Copy out every line of the listing below word for word.

[Listing for finding displayed items]
---+---

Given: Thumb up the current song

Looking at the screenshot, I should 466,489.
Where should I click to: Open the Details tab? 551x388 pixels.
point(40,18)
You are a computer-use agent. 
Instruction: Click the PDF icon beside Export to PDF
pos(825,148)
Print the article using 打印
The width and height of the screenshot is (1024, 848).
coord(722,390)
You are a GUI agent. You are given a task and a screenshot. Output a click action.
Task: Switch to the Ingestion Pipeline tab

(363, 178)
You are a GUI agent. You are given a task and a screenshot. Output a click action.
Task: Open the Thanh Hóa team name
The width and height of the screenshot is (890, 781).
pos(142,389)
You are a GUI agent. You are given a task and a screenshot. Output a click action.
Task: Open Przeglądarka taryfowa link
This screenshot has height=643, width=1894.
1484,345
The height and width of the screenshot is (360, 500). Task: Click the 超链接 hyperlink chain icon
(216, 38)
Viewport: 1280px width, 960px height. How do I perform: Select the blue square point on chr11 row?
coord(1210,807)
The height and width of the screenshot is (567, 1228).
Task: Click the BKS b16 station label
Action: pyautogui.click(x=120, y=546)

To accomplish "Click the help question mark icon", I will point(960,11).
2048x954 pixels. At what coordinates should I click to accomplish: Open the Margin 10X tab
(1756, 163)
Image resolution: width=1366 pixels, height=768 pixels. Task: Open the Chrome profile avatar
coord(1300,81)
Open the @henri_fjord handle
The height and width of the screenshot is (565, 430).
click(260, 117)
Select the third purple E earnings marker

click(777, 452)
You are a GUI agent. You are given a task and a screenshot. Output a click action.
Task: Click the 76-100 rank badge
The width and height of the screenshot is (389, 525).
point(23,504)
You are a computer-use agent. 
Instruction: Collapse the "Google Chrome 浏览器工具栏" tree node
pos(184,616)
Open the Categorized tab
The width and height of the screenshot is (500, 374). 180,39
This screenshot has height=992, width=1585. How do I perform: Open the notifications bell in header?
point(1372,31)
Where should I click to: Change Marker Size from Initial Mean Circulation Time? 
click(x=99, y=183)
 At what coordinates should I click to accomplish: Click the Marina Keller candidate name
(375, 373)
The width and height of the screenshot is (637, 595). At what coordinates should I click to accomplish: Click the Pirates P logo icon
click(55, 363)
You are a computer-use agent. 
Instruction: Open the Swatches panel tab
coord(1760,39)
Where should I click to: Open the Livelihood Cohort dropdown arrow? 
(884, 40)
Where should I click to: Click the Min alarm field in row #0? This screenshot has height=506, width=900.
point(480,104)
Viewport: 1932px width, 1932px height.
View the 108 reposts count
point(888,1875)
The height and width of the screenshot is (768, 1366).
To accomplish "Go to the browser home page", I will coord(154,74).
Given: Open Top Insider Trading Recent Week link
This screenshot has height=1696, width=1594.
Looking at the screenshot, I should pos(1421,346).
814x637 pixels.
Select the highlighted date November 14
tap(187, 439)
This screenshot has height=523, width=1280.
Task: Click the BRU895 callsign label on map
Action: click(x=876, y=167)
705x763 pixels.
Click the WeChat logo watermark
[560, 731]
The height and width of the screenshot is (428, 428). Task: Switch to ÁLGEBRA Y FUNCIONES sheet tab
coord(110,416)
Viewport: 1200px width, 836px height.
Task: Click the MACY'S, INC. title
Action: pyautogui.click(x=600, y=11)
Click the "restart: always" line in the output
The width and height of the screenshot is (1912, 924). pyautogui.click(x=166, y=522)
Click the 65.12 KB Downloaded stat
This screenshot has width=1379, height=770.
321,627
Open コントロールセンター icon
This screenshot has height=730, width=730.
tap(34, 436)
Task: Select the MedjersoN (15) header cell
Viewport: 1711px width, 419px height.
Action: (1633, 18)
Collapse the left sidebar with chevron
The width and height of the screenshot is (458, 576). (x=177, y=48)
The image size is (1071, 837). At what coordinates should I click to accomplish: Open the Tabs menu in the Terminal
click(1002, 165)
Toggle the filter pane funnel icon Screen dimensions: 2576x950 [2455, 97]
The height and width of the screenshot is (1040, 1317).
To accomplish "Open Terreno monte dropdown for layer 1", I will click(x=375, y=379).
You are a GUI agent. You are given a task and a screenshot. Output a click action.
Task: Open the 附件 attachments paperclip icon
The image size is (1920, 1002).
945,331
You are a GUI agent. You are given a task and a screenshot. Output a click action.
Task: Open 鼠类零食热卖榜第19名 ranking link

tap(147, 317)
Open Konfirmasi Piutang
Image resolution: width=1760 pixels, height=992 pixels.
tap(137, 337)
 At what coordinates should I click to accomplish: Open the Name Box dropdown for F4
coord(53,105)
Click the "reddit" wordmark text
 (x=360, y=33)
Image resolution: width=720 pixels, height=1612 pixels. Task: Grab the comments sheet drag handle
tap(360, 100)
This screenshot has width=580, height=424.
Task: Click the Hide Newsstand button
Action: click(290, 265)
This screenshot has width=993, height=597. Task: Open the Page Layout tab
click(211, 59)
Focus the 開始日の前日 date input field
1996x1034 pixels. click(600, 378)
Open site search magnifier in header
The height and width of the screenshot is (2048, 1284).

---+---

- **Full output**
Given: Thumb up the current song

Looking at the screenshot, I should 466,489.
Where should I click to: Open the Details tab? 551x388 pixels.
point(40,18)
You are a computer-use agent. 
Instruction: Click the PDF icon beside Export to PDF
pos(825,148)
Print the article using 打印
The width and height of the screenshot is (1024, 848).
coord(722,390)
You are a GUI agent. You are given a task and a screenshot. Output a click action.
Task: Switch to the Ingestion Pipeline tab

(363, 178)
You are a GUI agent. You are given a task and a screenshot. Output a click action.
Task: Open the Thanh Hóa team name
The width and height of the screenshot is (890, 781).
pos(142,389)
You are a GUI agent. You are given a task and a screenshot. Output a click action.
Task: Open Przeglądarka taryfowa link
This screenshot has height=643, width=1894.
1484,345
The height and width of the screenshot is (360, 500). Task: Click the 超链接 hyperlink chain icon
(216, 38)
Viewport: 1280px width, 960px height. How do I perform: Select the blue square point on chr11 row?
coord(1210,807)
The height and width of the screenshot is (567, 1228).
Task: Click the BKS b16 station label
Action: pyautogui.click(x=120, y=546)

To accomplish "Click the help question mark icon", I will point(960,11).
2048x954 pixels. At what coordinates should I click to accomplish: Open the Margin 10X tab
(1756, 163)
Image resolution: width=1366 pixels, height=768 pixels. Task: Open the Chrome profile avatar
coord(1300,81)
Open the @henri_fjord handle
The height and width of the screenshot is (565, 430).
click(260, 117)
Select the third purple E earnings marker

click(777, 452)
You are a GUI agent. You are given a task and a screenshot. Output a click action.
Task: Click the 76-100 rank badge
The width and height of the screenshot is (389, 525).
point(23,504)
You are a computer-use agent. 
Instruction: Collapse the "Google Chrome 浏览器工具栏" tree node
pos(184,616)
Open the Categorized tab
The width and height of the screenshot is (500, 374). 180,39
This screenshot has height=992, width=1585. How do I perform: Open the notifications bell in header?
point(1372,31)
Where should I click to: Change Marker Size from Initial Mean Circulation Time? 
click(x=99, y=183)
 At what coordinates should I click to accomplish: Click the Marina Keller candidate name
(375, 373)
The width and height of the screenshot is (637, 595). At what coordinates should I click to accomplish: Click the Pirates P logo icon
click(55, 363)
You are a computer-use agent. 
Instruction: Open the Swatches panel tab
coord(1760,39)
Where should I click to: Open the Livelihood Cohort dropdown arrow? 
(884, 40)
Where should I click to: Click the Min alarm field in row #0? This screenshot has height=506, width=900.
point(480,104)
Viewport: 1932px width, 1932px height.
View the 108 reposts count
point(888,1875)
The height and width of the screenshot is (768, 1366).
To accomplish "Go to the browser home page", I will coord(154,74).
Given: Open Top Insider Trading Recent Week link
This screenshot has height=1696, width=1594.
Looking at the screenshot, I should pos(1421,346).
814x637 pixels.
Select the highlighted date November 14
tap(187, 439)
This screenshot has height=523, width=1280.
Task: Click the BRU895 callsign label on map
Action: click(x=876, y=167)
705x763 pixels.
Click the WeChat logo watermark
[560, 731]
The height and width of the screenshot is (428, 428). Task: Switch to ÁLGEBRA Y FUNCIONES sheet tab
coord(110,416)
Viewport: 1200px width, 836px height.
Task: Click the MACY'S, INC. title
Action: pyautogui.click(x=600, y=11)
Click the "restart: always" line in the output
The width and height of the screenshot is (1912, 924). pyautogui.click(x=166, y=522)
Click the 65.12 KB Downloaded stat
This screenshot has width=1379, height=770.
321,627
Open コントロールセンター icon
This screenshot has height=730, width=730.
tap(34, 436)
Task: Select the MedjersoN (15) header cell
Viewport: 1711px width, 419px height.
Action: (1633, 18)
Collapse the left sidebar with chevron
The width and height of the screenshot is (458, 576). (x=177, y=48)
The image size is (1071, 837). At what coordinates should I click to accomplish: Open the Tabs menu in the Terminal
click(1002, 165)
Toggle the filter pane funnel icon Screen dimensions: 2576x950 [2455, 97]
The height and width of the screenshot is (1040, 1317).
To accomplish "Open Terreno monte dropdown for layer 1", I will click(x=375, y=379).
You are a GUI agent. You are given a task and a screenshot. Output a click action.
Task: Open the 附件 attachments paperclip icon
The image size is (1920, 1002).
945,331
You are a GUI agent. You are given a task and a screenshot. Output a click action.
Task: Open 鼠类零食热卖榜第19名 ranking link

tap(147, 317)
Open Konfirmasi Piutang
Image resolution: width=1760 pixels, height=992 pixels.
tap(137, 337)
 At what coordinates should I click to accomplish: Open the Name Box dropdown for F4
coord(53,105)
Click the "reddit" wordmark text
 (x=360, y=33)
Image resolution: width=720 pixels, height=1612 pixels. Task: Grab the comments sheet drag handle
tap(360, 100)
This screenshot has width=580, height=424.
Task: Click the Hide Newsstand button
Action: click(290, 265)
This screenshot has width=993, height=597. Task: Open the Page Layout tab
click(211, 59)
Focus the 開始日の前日 date input field
1996x1034 pixels. click(600, 378)
Open site search magnifier in header
The height and width of the screenshot is (2048, 1284).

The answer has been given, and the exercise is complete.